Hamas is an acronym for Harakat al-Muqawamah al-Islamiyya, or Islamic Resistance Movement. It is a militant Islamic organization that both engages in acts of terrorism against Israel and serves various social welfare functions. Founded as an offshoot of Egypt’s Muslim Brotherhood, Hamas became the governing authority in the Gaza Strip in 2007.

Read more about Palestinian politics here.

What is apartheid?

South Africa’s apartheid laws disenfranchised non-white South Africans and enforced a regime of comprehensive racial segregation.

A majority of the land in the West Bank is under Israeli military rule. Jewish settlers in the West Bank benefit from Israeli citizenship and can travel freely, sometimes on roads that were built just to serve them. By contrast, Palestinians can face long waits at Israeli army checkpoints to go from place to place.

Most Palestinians in the West Bank live under PA control, but for those living under Israeli military rule, Israel controls their access to natural resources and their ability to build homes. People and organizations, including Human Rights Watch, have accused Israel of apartheid in response to this situation — in which an Israeli military administration gives rights to Jewish settlers that West Bank Palestinians don’t have.

Read more about apartheid here.

What is the two-state solution?

Two states for two peoples, Israel and Palestine.

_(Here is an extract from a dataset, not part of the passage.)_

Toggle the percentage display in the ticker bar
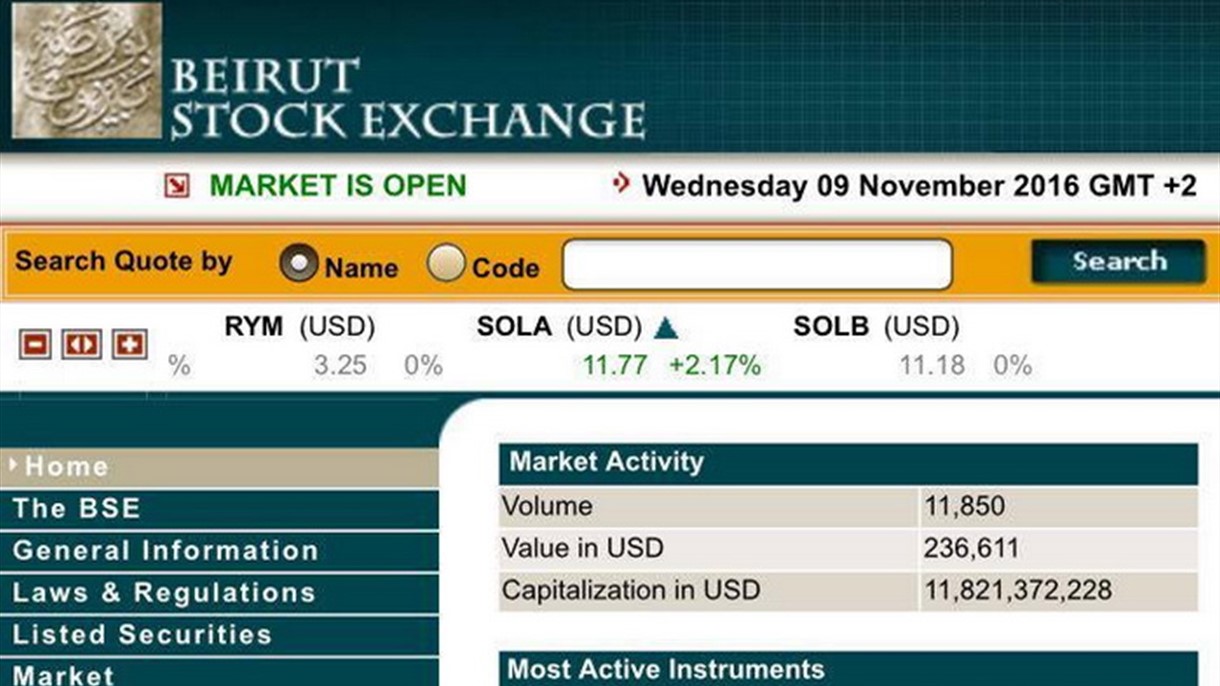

Hypothetically, the Israel state would retain a Jewish majority, thus remaining a Jewish state, and the Palestinian state would have a Muslim Arab majority.

What is the one-state solution? 

Also called the “binational state,” this would create one democratic, secular state in which both Israeli Jews and Palestinian Arabs would live as citizens with equal rights. Those who support a one-state solution generally see separating Israelis and Palestinians into two states as just too hard.